= Lewis Morris Wilkins (speaker) =

Canadian politician

Lewis Morris Wilkins (ca 1768 - January 3, 1848) was a lawyer, judge and political figure in Nova Scotia. He represented Lunenburg County in the Nova Scotia House of Assembly from 1799 to 1817. Wilkins was speaker for the Nova Scotia assembly from 1806 to 1817.

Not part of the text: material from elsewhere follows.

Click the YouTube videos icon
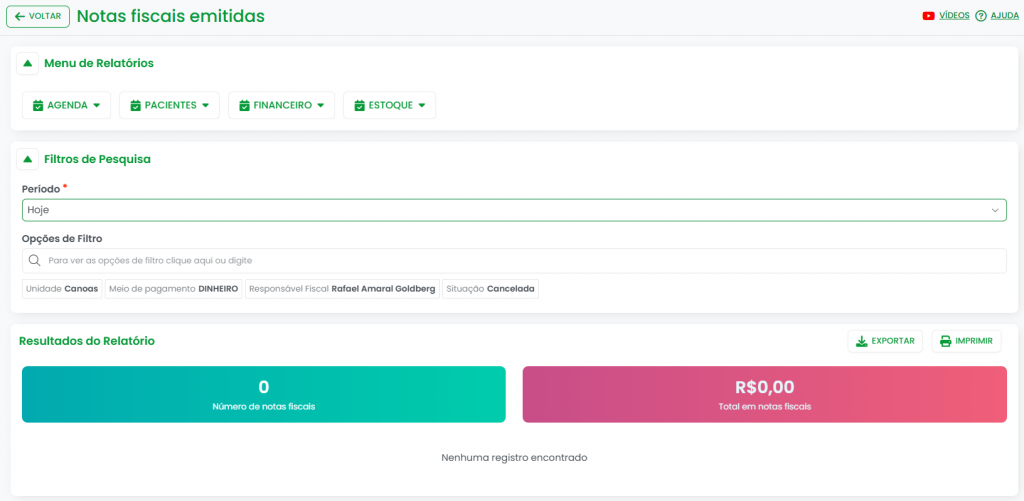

He was born in Morrisania (later part of New York City) the son of the Isaac Wilkins and Isabella Morris, who was the sister of Lewis Morris, and came to Shelburne, Nova Scotia with his family in 1784. Wilkins became a lieutenant in the Lunenburg township militia in 1793. He admitted to the Nova Scotia bar around 1798. In 1799, he married Sarah, the daughter of John Creighton. He was sheriff of Halifax County from 1798 to 1804. Wilkins then entered the practice of law in Halifax, Lunenbrug County and Pictou district. In 1816, he was named an assistant judge in the Supreme Court of Nova Scotia and resigned from the assembly the following year. Wilkins died at home in Windsor, Nova Scotia in 1848.

His sons Lewis Morris and Martin Isaac both went on to serve in the Nova Scotia assembly.